•••••••••
An interview between
Ryan Gander, Adrià Julià & Rebecca May Marston, 25th
of June 2007.
RMM: This is different because all of the interviews we’ve done
so far have been recorded face-to-face and we wanted them to have that
conversational inflection. Nevertheless, we’ll start by email because
you live in LA… Adrià, when was the last time you were in
your studio and what were you doing?
AJ: It was yesterday night, Sunday night. The studio gets quiet during
the weekends, I like it. I had rented a deck for a couple of days and
I wanted to finish using it before returning it in the morning. That same
night, a friend came over at 11 to borrow some lighting equipment. I left
too late.
RMM: You’re the only artist who’s never been to the gallery
before the show. I don’t know how much you know of it? It’s
funny that you’ve never been with the show you proposed because
Associates is tiny and has no windows for air and it’s going to
be August, you’re blacking the place out so I have to sit in a dark
dingy sweat-pit for a month…
AJ: Ouch. Well then… now I can picture the gallery much better,
what with all the sweat and odours. Perfect for summer naps. The last
time I was in London was in ‘88. I stayed for a day or two and I
recall not much more than the changing of the guards at Buckingham Palace.
According to the main picture on the Associates website, the gallery looks
like something similar: guards, horses, and a palace for napping.
RMM: That’s funny.
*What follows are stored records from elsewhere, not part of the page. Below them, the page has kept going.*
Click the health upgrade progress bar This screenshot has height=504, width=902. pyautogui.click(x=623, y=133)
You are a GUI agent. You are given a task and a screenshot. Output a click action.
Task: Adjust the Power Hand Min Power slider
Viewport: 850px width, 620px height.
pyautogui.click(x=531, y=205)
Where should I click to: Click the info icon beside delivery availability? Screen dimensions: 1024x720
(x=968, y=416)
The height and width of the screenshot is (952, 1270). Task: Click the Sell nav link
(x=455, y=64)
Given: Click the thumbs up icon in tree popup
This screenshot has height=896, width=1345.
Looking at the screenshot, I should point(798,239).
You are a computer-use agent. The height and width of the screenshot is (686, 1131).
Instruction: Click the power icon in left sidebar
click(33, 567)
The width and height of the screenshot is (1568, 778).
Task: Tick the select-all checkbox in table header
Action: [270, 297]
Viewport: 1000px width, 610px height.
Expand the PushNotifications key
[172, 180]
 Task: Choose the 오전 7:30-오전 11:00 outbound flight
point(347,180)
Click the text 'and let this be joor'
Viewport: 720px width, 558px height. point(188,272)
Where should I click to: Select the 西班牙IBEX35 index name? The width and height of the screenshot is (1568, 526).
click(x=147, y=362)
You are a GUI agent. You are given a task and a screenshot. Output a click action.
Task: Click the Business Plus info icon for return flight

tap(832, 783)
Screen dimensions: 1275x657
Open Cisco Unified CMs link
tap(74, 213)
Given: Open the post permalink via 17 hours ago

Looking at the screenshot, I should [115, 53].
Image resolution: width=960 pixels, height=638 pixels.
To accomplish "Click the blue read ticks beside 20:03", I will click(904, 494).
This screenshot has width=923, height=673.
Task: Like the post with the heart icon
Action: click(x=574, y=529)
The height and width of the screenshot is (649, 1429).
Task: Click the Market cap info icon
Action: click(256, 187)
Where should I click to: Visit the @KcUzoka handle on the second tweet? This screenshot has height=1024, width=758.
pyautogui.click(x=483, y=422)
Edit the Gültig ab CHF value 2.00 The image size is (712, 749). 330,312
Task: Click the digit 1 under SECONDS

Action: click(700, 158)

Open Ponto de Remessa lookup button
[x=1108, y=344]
Tenuous similarities. What’s the closest
thing to Associates in LA?
AJ: Here in Los Angeles there are also a few flourishing non-profit projects
and/or spaces catering for artists that would otherwise not have a voice…
A couple of examples come to mind: The Backroom, Art2102 and maybe the
no longer Champion Fine Art.
RMM: Why do you want to do a show here?
AJ: I have never shown my work in the UK before. I am looking forward
to seeing it in that context. I am drawn to the different aspects of translation
and to its ultimate failure. The translation in the film will dub British
English over American English…
RMM: Why do you dub it to local dialect? Hoxton Street dialect is quite
rough and Taylor is such a prim, white, middle class woman. Did you know
that about Hoxton Street? That gap in translation makes it a new work
from the original.
AJ: When I first showed this project in Barcelona I immediately decided
to dub it into Catalan. At the time this was motivated by my wanting the
footage to be “easy” to understand for the locals. I didn’t
want them to be reading subtitles and didn’t expect them to understand
English, much less any of the subtleties. I used the professional techniques
available for run-of-the-mill blockbuster movies: lip synchronization
and professional actors. The film becomes more accessible, direct and
contextualized for the audience. I am acutely aware of, as well as intrigued
by, the problems generated by translations, particularly when both the
source and target languages are exceedingly local. Precisely because something
in your own dialect would seem easier to watch, an uncomfortable relationship
is spontaneously and unavoidably generated between the old image and the
new sound. This new relationship becomes all the more exaggerated the
more local one tries to become. This would also be why I proposed to dub
the project into Hoxton Street dialect as opposed to, say, a more homogenous
and perhaps friendlier British accent. Every time the film is shown anywhere
in the world, it has to utilize the language and dialect of the locality.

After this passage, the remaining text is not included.